- MATERIAL FOR THIS EXERCISE -
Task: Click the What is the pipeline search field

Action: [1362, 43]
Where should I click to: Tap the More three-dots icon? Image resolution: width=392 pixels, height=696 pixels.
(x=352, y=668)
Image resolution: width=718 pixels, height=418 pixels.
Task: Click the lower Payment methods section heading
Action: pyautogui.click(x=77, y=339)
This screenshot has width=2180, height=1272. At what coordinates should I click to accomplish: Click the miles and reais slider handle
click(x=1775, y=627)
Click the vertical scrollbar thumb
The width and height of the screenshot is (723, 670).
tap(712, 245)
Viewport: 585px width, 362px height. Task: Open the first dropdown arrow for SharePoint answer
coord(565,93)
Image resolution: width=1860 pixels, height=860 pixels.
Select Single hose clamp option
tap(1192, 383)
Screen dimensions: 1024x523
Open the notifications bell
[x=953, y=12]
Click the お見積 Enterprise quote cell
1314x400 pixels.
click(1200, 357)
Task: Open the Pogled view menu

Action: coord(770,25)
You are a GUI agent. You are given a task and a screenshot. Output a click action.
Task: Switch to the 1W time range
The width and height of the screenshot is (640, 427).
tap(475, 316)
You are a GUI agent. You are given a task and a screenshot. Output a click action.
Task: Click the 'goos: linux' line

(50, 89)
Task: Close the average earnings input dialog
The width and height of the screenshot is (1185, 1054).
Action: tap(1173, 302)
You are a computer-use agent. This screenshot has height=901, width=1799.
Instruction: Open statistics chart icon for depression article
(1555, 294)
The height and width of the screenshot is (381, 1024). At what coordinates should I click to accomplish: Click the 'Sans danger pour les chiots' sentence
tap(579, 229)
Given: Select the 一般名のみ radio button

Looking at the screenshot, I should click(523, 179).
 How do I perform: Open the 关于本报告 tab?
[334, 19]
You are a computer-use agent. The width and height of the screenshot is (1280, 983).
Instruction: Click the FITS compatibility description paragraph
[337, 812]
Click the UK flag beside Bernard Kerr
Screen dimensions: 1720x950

- TASK INSTRUCTIONS -
Scan the data above for the string "dimensions" and copy each line where it appears.

- OUTPUT OF THE TASK -
Screen dimensions: 1024x523
Screen dimensions: 1720x950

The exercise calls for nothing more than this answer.